In Kenya, ICAP supports HIV care and treatment, TB/HIV collaborative activities, prevention of mother-to-child transmission, HIV testing and counseling, adherence and psychosocial support, voluntary medical male circumcision, community-based services, and—more recently— reproductive, maternal, neonatal, and child health activities.
Specific activities include:
- Training health care providers in adult and pediatric HIV care and treatment
- Renovating comprehensive care centers, laboratories, and maternity units
- Integrating services, including integrating TB and HIV services, HIV care and maternal and child health services, and HIV care and family planning services
- Strengthening laboratories by supplying hematology, clinical chemistry, and CD4 equipment and reagents, and by establishing sample transport networks
- Establishing computerized medical record systems at high-volume comprehensive care clinics
- Establishing vibrant peer education programs that provide essential psychosocial support to people living with HIV
- Establishing on-site support of programs to diagnose HIV in early infancy
- Establishing regional Centers of Excellence capable of providing the most complex aspects of HIV care
ICAPs work has been characterized by close collaboration and partnership with national, provincial, and district health management teams—essential components of the Government of Kenya’s HIV response.
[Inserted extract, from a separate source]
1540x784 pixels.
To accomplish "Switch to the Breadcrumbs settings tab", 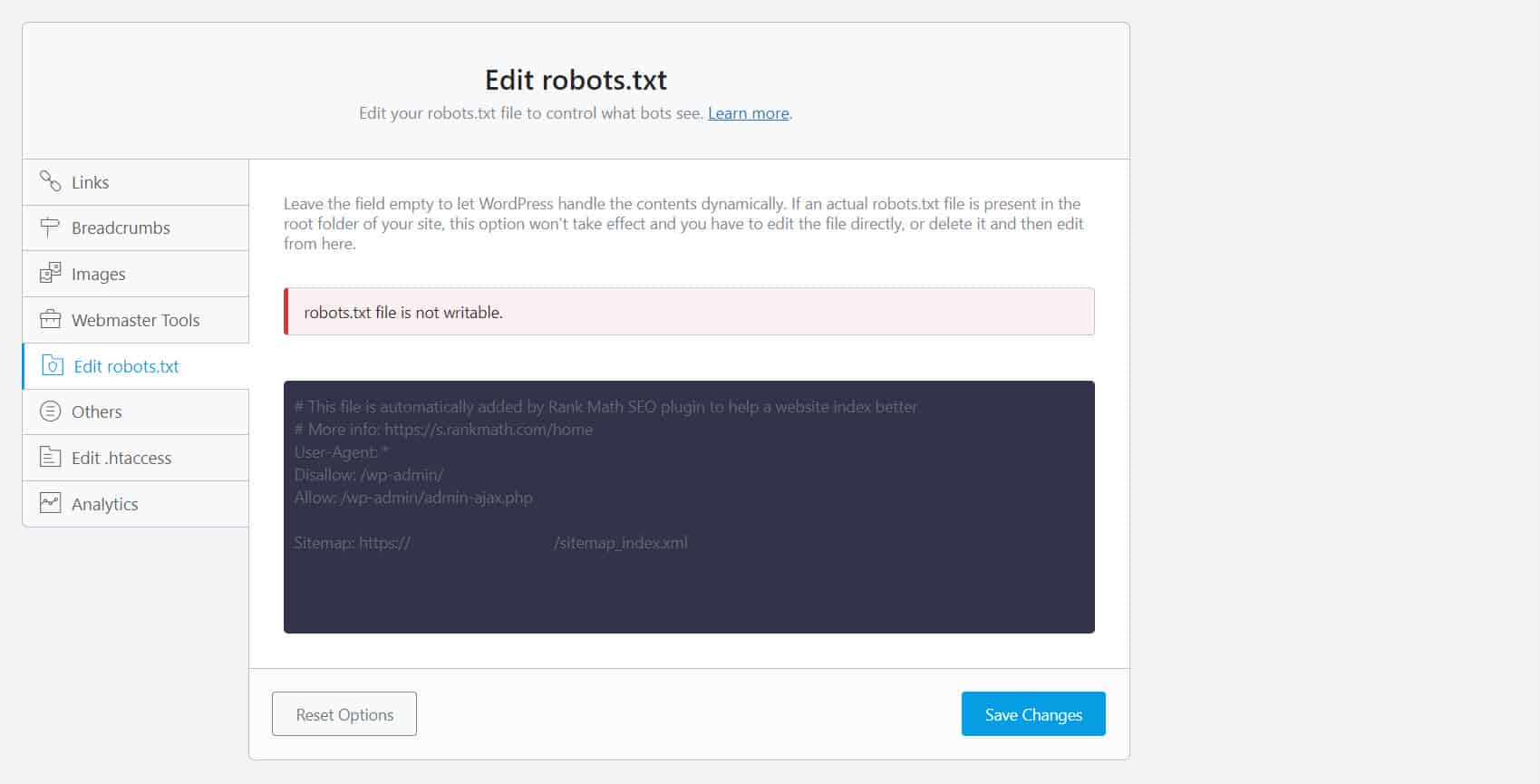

ICAP also works closely with local NGOs, including the Center for Health Solutions (currently implementing HIV prevention, care, and treatment activities in Central Province) as well as the Ogra Foundation and the Matibabu Foundation (which implement HIV care and treatment activities in Nyanza province).
ICAP’s research portfolio in Kenya has recently expanded and now includes research on PMTCT retention and the integration of cardiovascular disease risk screening and primary management into HIV care programs.